- _DOCUMENT PASSAGE_
____

Hail content marketing, which has killed the batch-and-blast email and introduced relevant content on relevant channels, creating complexity for commerce marketers. Matching content to the channel – for example, ensuring social content such as photos are reserved for Instagram – will resonate more with consumers, who seek different information and approaches on different channels. Confused? Start by asking your loyal customers where they’d like to see different types of offers and content. Don’t be tied to surveys – channels like Facebook and Twitter can support deeper engagement without tiring or alienating customers, as long as you tune the content to the attention span of the channel.
Q&A with Anna Pfeiffer
Scaling back. Does this mean shorter emails? Fewer emails?
I think that especially within the social space, fewer posts on certain networks. For example, not just posting the same content on all channels but saving photos for Instagram. Basically matching the appropriate content on each individual channel. You still have the same core content but the focus is just sharper. There’s the same idea with email in the sense of even less batch and blast. It’s about having content that is more relevant for an email. I see less crossover in using email to tell people to go to social networks whereas it was used in this way more frequently in the past.
Is there a level of complexity that can be beneficial?
That’s where creating more content specific to a channel applies. For example, a Facebook post on Instagram isn’t going to have the same ring. So, keeping up with enough content is a challenge but necessary to succeed within the channel. This could mean ramping up content for each channel or deciding which ones are not successful for your brand and scaling back content development. This adds a layer of complexity.
Are there steps marketers can take to find the right balance?

____

- _DATA SECTION_
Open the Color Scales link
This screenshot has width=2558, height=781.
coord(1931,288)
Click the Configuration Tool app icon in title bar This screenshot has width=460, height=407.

____

- _STATED GOAL 1_
Name every social network that the content marketing Q&A mentions by name.
- _STATED GOAL 2_
Based on the content marketing Q&A, say whether each statement is true. Answer yes or no, and quote the words that decide it.
(a) Marketers are advised to ask loyal customers where they want to see different types of offers and content.
(b) Email is now used more often than before to direct people to social networks.
(c) Photos are best kept for Instagram.
- _STATED GOAL 3_
According to the content marketing Q&A, what is a challenge but necessary to succeed within a channel?

- _RESPONSE 1_
Instagram, Facebook, Twitter

- _RESPONSE 2_
(a) Yes: "Start by asking your loyal customers where they’d like to see different types of offers and content."
(b) No: "I see less crossover in using email to tell people to go to social networks whereas it was used in this way more frequently in the past."
(c) Yes: "saving photos for Instagram"

- _RESPONSE 3_
Keeping up with enough content.